The title sequence is superb. Done along 60s retro style lines (think Catch Me If You Can), it takes in the entire canon of Tintin stories, blending them seamlessly and elegantly. Anyone acquainted with Tintin would have spotted their favourite moment, and newcomers could have marvelled at the breadth of Hergé’s imagination.

In a cruel twist, this perfection is responsible for the undoing of the entire movie. For whilst an intro lends itself to montage, two-hour long films rarely do. Spielberg has ruined Tintin.

Gone is the subtle humour of the books, gone have the carefully crafted characters. Worst of all, gone has the story. The Secret of the Unicorn, on which the movie is generously based, has kidnapping, car chases, door-step shootings, gunfights, leaps of intuition, humour and a fight to the death with a pirate on the historical high seas.

But this evidently wasn’t enough for writers Stephen Moffat (Sherlock, Dr Who) and Edgar Wright (Hot Fuzz et al), who take the plot and then casually throw it out the window.
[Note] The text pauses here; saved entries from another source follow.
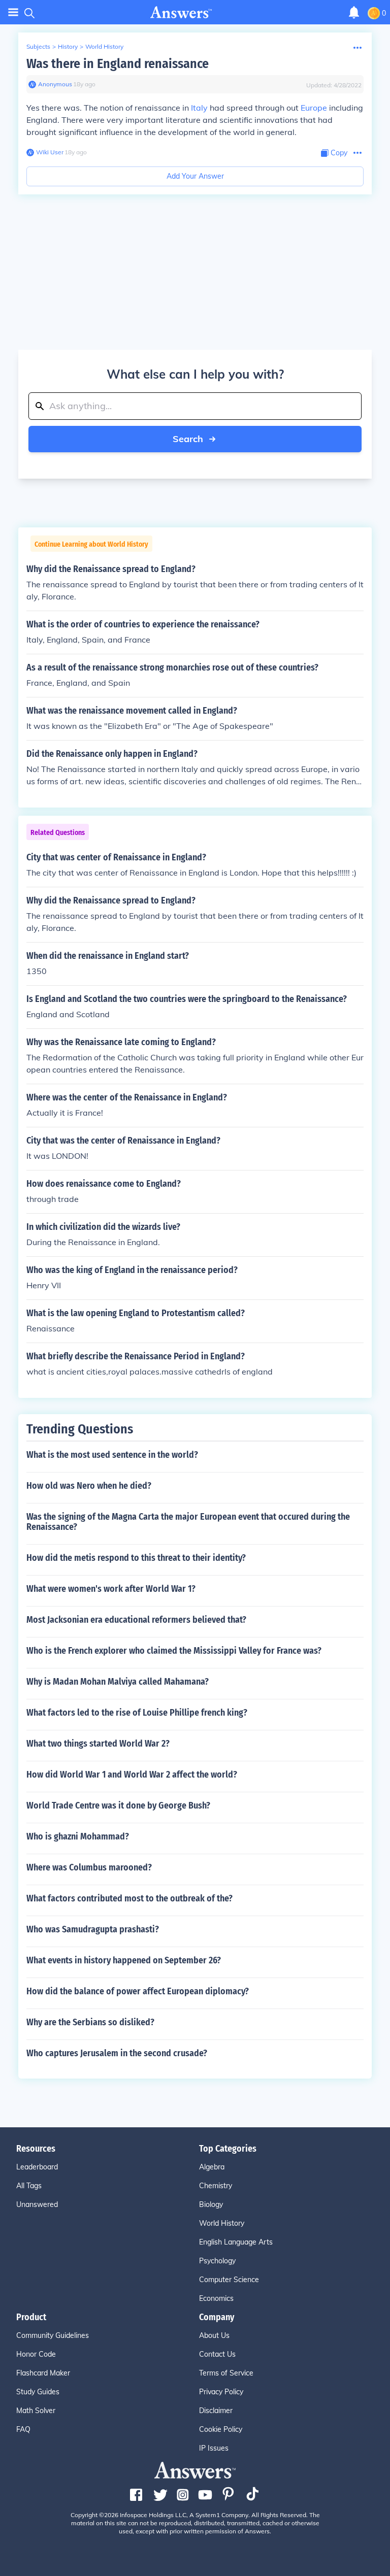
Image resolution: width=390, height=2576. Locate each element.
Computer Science (229, 2279)
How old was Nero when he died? (88, 1485)
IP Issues (214, 2448)
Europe (314, 108)
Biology (211, 2204)
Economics (216, 2298)
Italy (199, 108)
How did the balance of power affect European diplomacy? (137, 1991)
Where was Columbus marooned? (89, 1867)
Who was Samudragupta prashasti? (92, 1929)
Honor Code (36, 2354)
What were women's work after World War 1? (111, 1588)
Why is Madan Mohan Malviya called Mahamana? (117, 1681)
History (68, 46)
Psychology (217, 2260)
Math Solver (35, 2410)
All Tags (29, 2185)
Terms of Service (226, 2373)
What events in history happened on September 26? (123, 1960)
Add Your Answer (195, 176)
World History (104, 46)
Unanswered (37, 2204)
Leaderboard (37, 2166)
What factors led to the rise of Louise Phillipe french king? (136, 1712)
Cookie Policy (220, 2429)
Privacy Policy (221, 2391)
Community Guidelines (52, 2335)
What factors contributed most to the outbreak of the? (129, 1898)
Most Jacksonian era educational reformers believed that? (136, 1619)
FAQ (23, 2429)
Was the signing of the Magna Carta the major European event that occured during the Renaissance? (188, 1521)
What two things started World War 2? (98, 1743)
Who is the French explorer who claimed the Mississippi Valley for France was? (173, 1650)
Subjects (38, 46)
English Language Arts (236, 2242)
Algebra (211, 2166)
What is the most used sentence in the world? (112, 1454)
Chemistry (215, 2185)
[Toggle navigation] (13, 12)
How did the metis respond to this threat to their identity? (136, 1557)
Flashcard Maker (43, 2373)
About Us (214, 2335)
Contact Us (217, 2354)
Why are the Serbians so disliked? (90, 2022)
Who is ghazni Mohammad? (77, 1836)
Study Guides (37, 2391)
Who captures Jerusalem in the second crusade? (116, 2053)
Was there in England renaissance (117, 64)
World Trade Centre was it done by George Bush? (118, 1805)
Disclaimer (216, 2410)
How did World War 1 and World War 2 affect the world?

Instead, they shamelessly pilfer at least six other books to satisfy Spielberg’s insatiable need for action, forcing them together in an ugly polyamorous marriage, tying the knot with some truly terrible dialogue. Not content with bastardization, the two rewrite a minor character (who appears for all of two pages) as a plotting, viscious super-villain.

Such a glut of Tintin memorabilia was horrifying, but gripping: I sat there wondering which story would crop up next on the Generation Game conveyor belt: will it be the fluffy toy? No, its Land of Black Gold, and now The Calculus Affair.

To give Spielberg some credit, it was very pretty. Hergé’s pastel palette is retained to great effect, and a few scene-changes were a joy. But 3D film doesn’t bring characters to life on its own. Hergé did that effortlessly and beautifully – I’d go and read those if I were you.